The Wines of Alsace
- Author: Tom Stevenson
- Language: English
- Genre: Non-fiction
- Publisher: Faber & Faber
- Publication date: 1993
- ISBN: 0-571-14953-7

= The Wines of Alsace =

1993 book by Tom Stevenson

The Wines of Alsace by Tom Stevenson was published in 1993 by Faber & Faber. This 600 page book profiles 300 producers, 118 wine villages, 51 grands crus, 84 lieux-dits, 28 clos and 4 wine-producing châteaux of Alsace. The vintage chart stretches from 1992 back to 585.

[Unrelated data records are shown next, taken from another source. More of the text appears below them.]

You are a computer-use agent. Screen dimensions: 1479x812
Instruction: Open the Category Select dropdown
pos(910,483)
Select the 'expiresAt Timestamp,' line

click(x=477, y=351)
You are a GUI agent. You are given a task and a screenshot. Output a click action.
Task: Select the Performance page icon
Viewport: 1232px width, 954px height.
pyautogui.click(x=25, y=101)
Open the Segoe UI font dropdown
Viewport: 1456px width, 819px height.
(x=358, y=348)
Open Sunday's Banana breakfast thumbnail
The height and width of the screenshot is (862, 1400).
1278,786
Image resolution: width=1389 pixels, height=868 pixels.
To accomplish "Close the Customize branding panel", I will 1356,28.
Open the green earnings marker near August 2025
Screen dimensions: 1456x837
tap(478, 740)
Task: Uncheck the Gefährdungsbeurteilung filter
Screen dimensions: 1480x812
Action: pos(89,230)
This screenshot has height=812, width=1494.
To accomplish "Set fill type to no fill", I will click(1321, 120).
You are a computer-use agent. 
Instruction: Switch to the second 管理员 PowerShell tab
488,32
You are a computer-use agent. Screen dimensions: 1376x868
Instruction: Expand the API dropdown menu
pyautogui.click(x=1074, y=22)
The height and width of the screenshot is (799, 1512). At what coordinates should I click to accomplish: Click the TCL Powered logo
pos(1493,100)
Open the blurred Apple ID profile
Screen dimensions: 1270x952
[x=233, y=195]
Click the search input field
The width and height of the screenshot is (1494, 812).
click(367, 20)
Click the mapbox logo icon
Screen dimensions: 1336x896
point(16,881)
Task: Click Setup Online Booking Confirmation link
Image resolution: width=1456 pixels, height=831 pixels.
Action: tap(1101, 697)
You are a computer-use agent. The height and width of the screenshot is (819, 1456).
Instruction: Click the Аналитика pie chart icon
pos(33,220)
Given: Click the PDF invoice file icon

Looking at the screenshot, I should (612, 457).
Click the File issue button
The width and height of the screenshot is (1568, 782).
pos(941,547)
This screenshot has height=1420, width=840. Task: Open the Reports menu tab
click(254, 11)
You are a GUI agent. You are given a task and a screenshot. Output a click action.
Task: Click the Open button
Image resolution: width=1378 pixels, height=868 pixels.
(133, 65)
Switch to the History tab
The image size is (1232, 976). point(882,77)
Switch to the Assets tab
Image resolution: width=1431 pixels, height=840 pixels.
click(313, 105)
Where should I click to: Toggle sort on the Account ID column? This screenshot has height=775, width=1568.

In “Alsace, French or German?”, Stevenson traces the historical development of Alsace back to the Protocelts who settled this part of the Rhine 3,500 years ago, and determines that not only was Alsace originally German, but it was the French who were the first to invade the region. He also researched the popular notion that the reputation of Alsace wine was deliberately lost by the Germans after the Franco-Prussian War, and discovered that prior to that war the French had expanded the region’s vineyards into unsuitable areas on the plains, and planted them with lowly varieties, “proof positive” according to Stevenson that “it was Gallic madness, not German vindictiveness”.

Although published in 1993, Stevenson’s portraits of the growers are still considered valid today, due to his ability to capture the essence of the people and their wines.